§ **STATED EXERCISE**
Duplicate the following data line for line, without the pictures.

++++ STORED DATA

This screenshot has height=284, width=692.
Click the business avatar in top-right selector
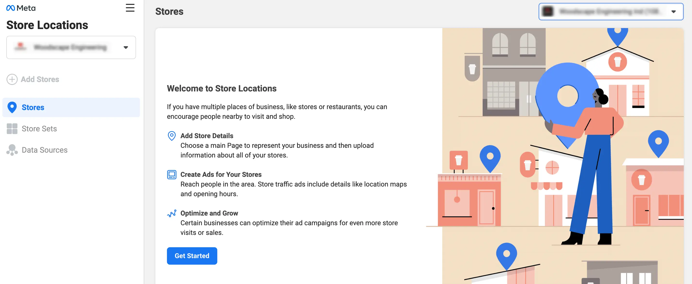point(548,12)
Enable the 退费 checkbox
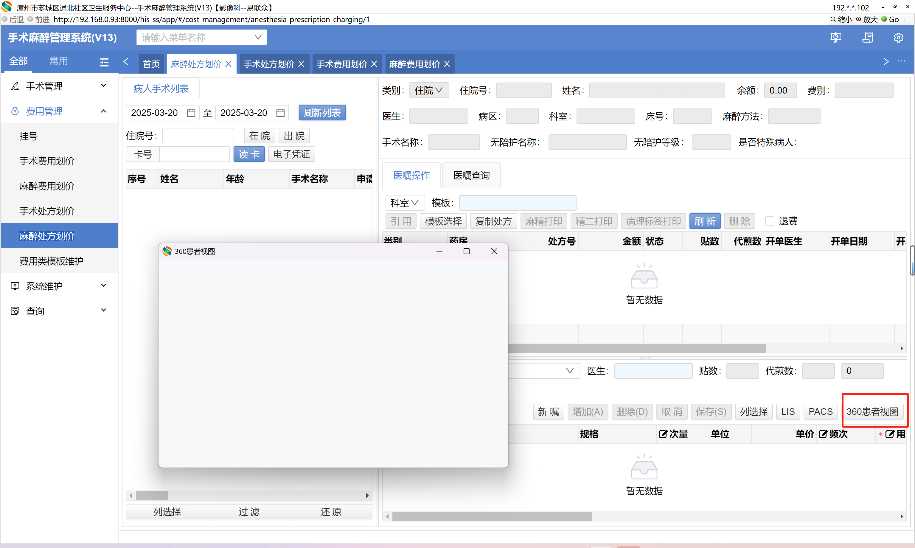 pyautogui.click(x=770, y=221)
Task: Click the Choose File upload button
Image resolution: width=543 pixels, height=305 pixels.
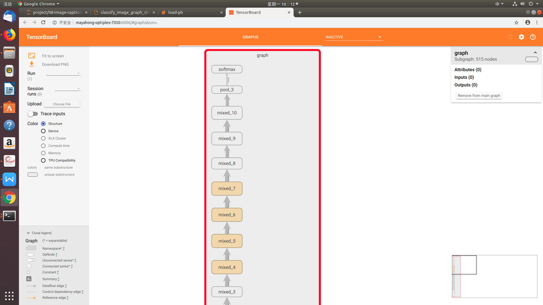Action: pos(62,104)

++++++++

§ **OUTPUT BELOW**
This screenshot has height=284, width=692.
Click the business avatar in top-right selector
point(548,12)
Enable the 退费 checkbox
 pyautogui.click(x=770, y=221)
Task: Click the Choose File upload button
Image resolution: width=543 pixels, height=305 pixels.
Action: pos(62,104)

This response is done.